* _Problem details_
Turn the records below into a Markdown table with the columns Row and Line. Give each non-blank line its own numbered row, and leave out the pictures.

* _Extracted material_
=-=-=-=-=

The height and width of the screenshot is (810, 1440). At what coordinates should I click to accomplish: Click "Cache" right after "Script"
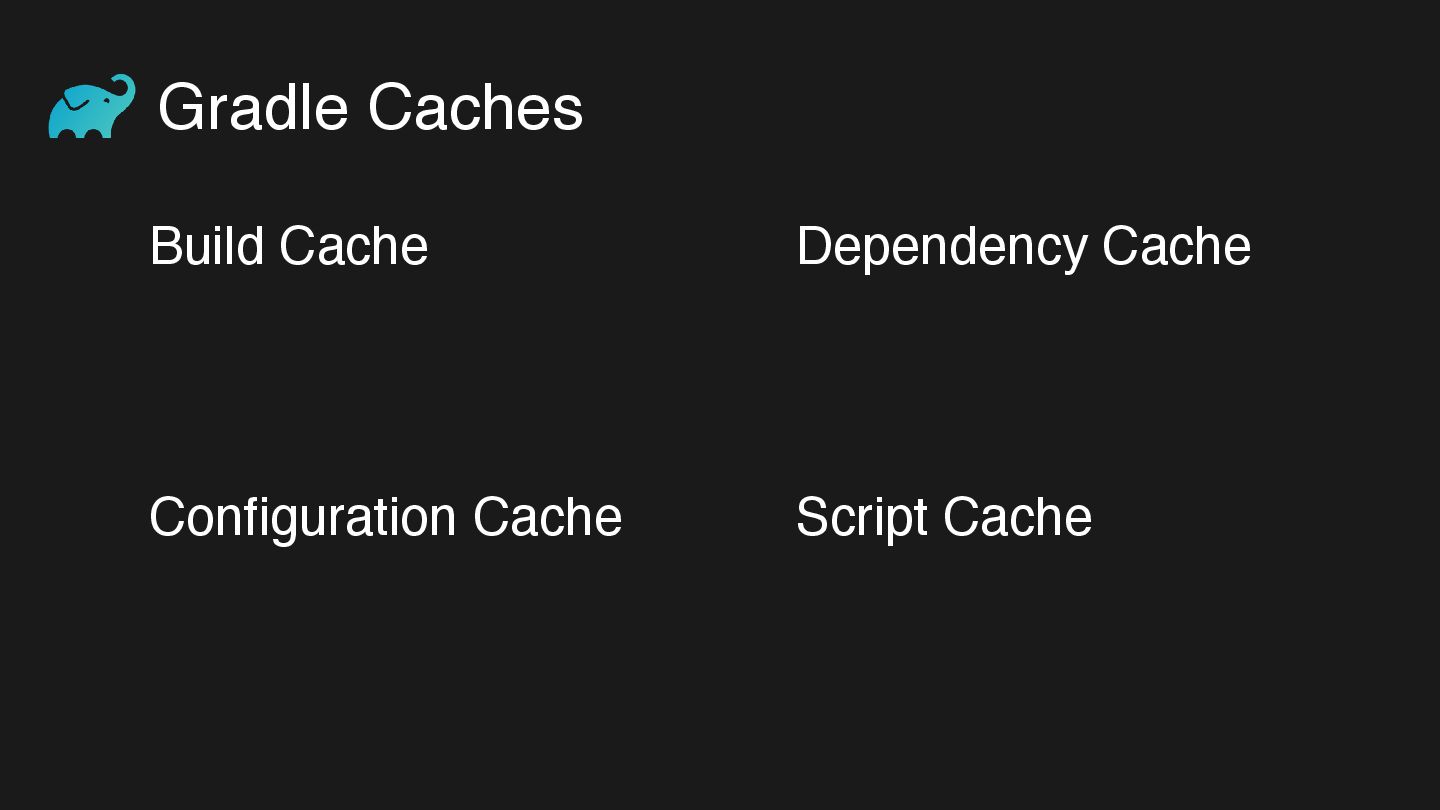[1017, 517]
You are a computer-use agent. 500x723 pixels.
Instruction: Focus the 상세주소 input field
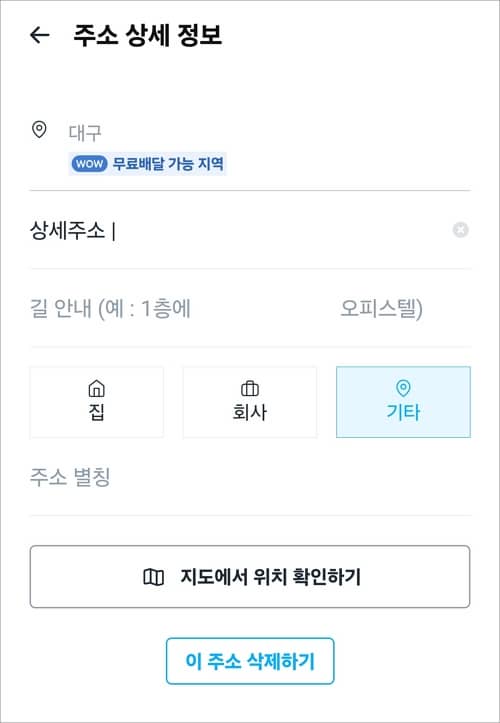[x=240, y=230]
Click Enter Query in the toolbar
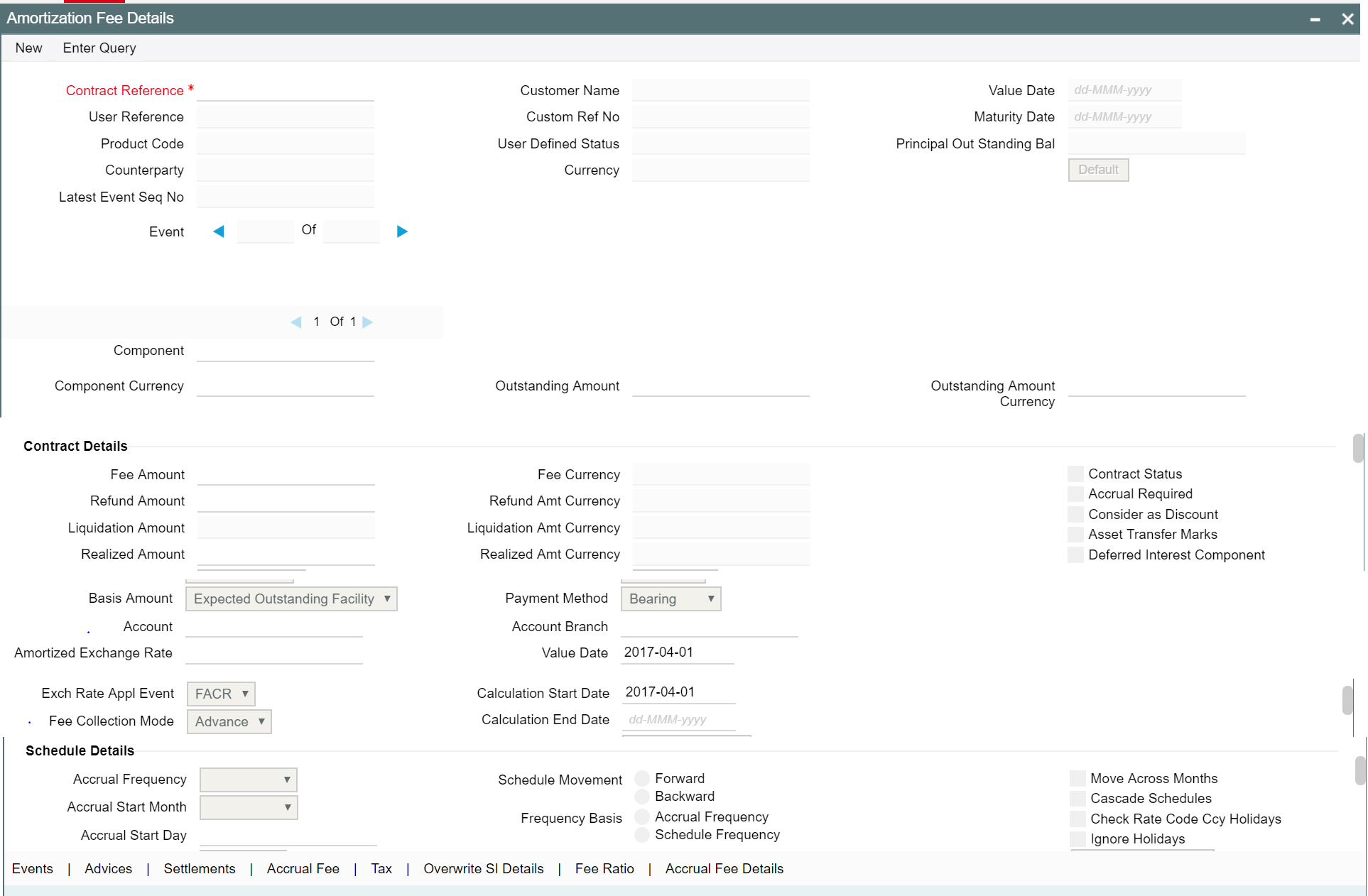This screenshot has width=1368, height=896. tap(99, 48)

=-=-=-=-=

* _Exercise solution_
| Row | Line |
|---|---|
| 1 | The height and width of the screenshot is (810, 1440). At what coordinates should I click to accomplish: Click "Cache" right after "Script" |
| 2 | [1017, 517] |
| 3 | You are a computer-use agent. 500x723 pixels. |
| 4 | Instruction: Focus the 상세주소 input field |
| 5 | [x=240, y=230] |
| 6 | Click Enter Query in the toolbar |
| 7 | This screenshot has width=1368, height=896. tap(99, 48) |